What the PUC approved and who it hits
The commission adopted a new Schedule 96 and other tariff changes under HB 3546, the POWER Act. The result: very large customers — projects that draw 20 megawatts or more — will see average electricity charges jump by about 29 percent. Meanwhile, residential customers in PGE territory will get a modest average cut of about 1.3 percent, roughly $1.91 a month for a typical household. The change affects nearly a million customers in the service area and is built to make big, lumpy loads pay for the grid upgrades they force.
Why regulators did it
Regulators say the grid is strained when hyperscale projects arrive with huge power demands. PUC Chair Letha Tawney put it plainly: “These changes ensure that costs created by data centers in PGE’s territory are more accurately reflected in their rates. By putting this structure in place now, we are getting ahead of a bigger issue, enabling responsible data centers to pay their own way, and protecting customers from higher costs in the future.” Portland General Electric’s Chief Customer Officer John McFarland backed that view, saying the framework protects affordability while allowing responsible growth. So the rule mixes demand charges, minimums, and new contract terms so ratepayers don’t end up footing the bill for private expansions.
Impact on data centers, developers, and policy
Make no mistake: this will change project math. Higher ongoing power bills, stricter contract terms, exit fees, and requirements to cover distribution upgrades can chill some proposals or push developers to other states. It also sets a precedent — other states watching their grids strain may copy Oregon’s playbook.

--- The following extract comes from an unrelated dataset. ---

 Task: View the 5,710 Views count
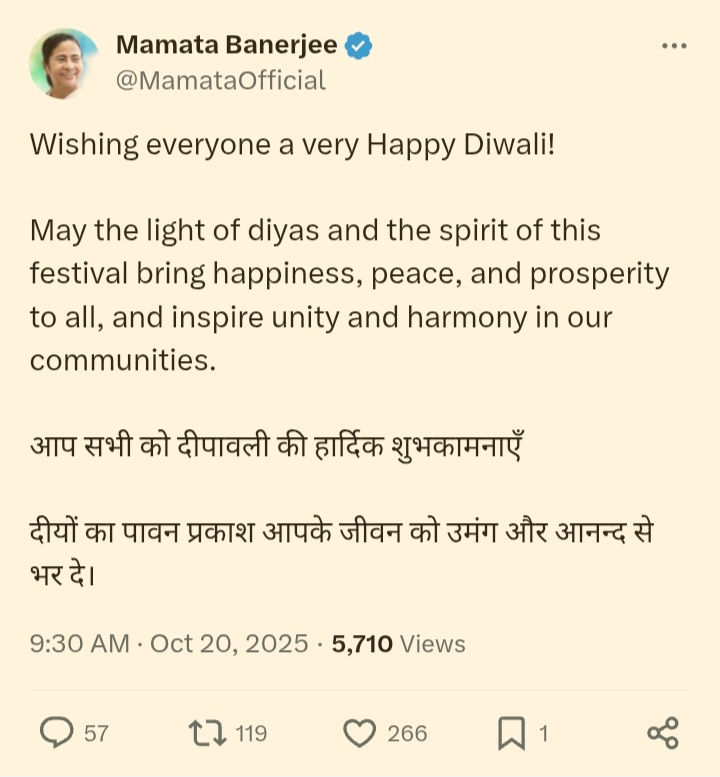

Regulators even tied some approvals to emissions and clean-energy commitments, folding rate design into broader climate and grid planning. For companies used to low-cost power and quick approvals, this is a wake-up call.
As a conservative, I’m for protecting households from surprise bills. Let the market work, but don’t socialize private infrastructure costs. Still, regulators should be careful not to turn predictable rules into a ransom note that scares investment away. Big tech paying its fair share is a simple idea — almost quaint, really — but it needs clear, stable rules so states can protect consumers without chasing jobs out the door. Oregon’s move is a step toward that balance; now the test will be whether it actually keeps bills low and investment sensible, or simply makes projects more expensive and counties grumpy.